Hujan deras yang mengguyur Kota Kupang selama beberapa jam menyebabkan genangan air di berbagai ruas jalan utama.
Pada Selasa sore ,Genangan air tersebut muncul setelah hujan dengan intensitas tinggi turun secara terus-menerus, sehingga mengganggu aktivitas masyarakat dan kelancaran arus lalu lintas di dalam kota.
Berdasarkan pantauan di lapangan, genangan air terlihat di beberapa kawasan yang berada di dataran rendah dan sekitar pusat aktivitas masyarakat. Ketinggian air bervariasi, mulai dari setinggi mata kaki hingga hampir menutupi sebagian badan jalan. Kondisi ini memaksa sejumlah pengendara, baik kendaraan roda dua maupun roda empat, untuk memperlambat laju kendaraan demi menghindari kecelakaan.
Genangan air terjadi akibat tingginya debit air hujan yang tidak mampu tertampung oleh sistem drainase. Saluran air yang tersumbat sampah dan sedimentasi turut memperparah kondisi, sehingga air meluap ke badan jalan dan area permukiman di sekitarnya. Warga sekitar tampak berupaya membersihkan saluran air agar genangan dapat segera surut.
Selain mengganggu lalu lintas, genangan air juga berdampak pada aktivitas ekonomi dan sosial masyarakat. Beberapa pedagang mengalami penurunan jumlah pembeli, sementara warga harus menunda aktivitas di luar rumah. Sejumlah fasilitas umum dilaporkan sulit diakses akibat jalan yang tergenang air.
Pemerintah Kota Kupang melalui instansi terkait telah melakukan pemantauan di titik-titik rawan genangan.
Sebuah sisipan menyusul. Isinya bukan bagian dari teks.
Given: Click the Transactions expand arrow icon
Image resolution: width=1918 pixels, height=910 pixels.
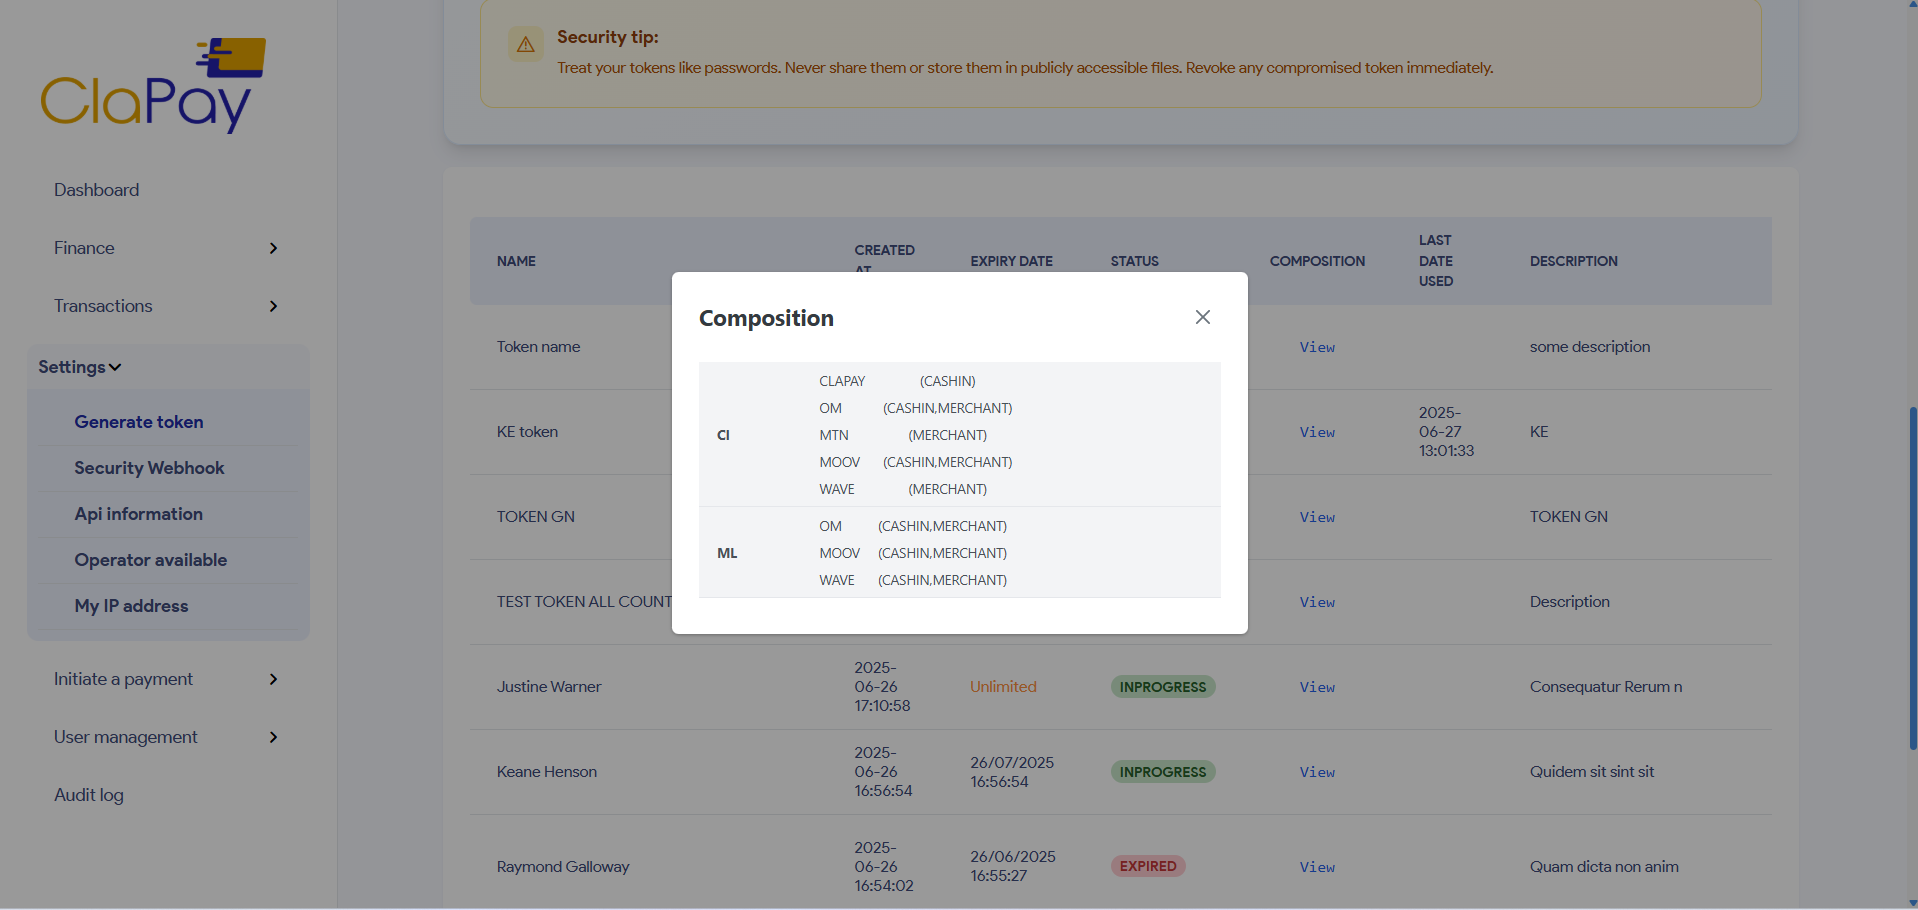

Petugas disiagakan untuk mengatur lalu lintas dan membantu warga apabila kondisi memburuk. Masyarakat diimbau untuk tetap waspada terhadap potensi genangan susulan, terutama jika hujan kembali turun dengan intensitas tinggi.
Pemerintah daerah juga mengajak masyarakat untuk menjaga kebersihan lingkungan dengan tidak membuang sampah sembarangan. Kerja sama antara pemerintah dan masyarakat dinilai penting guna mengurangi dampak genangan air dan mencegah terjadinya masalah serupa di masa mendatang.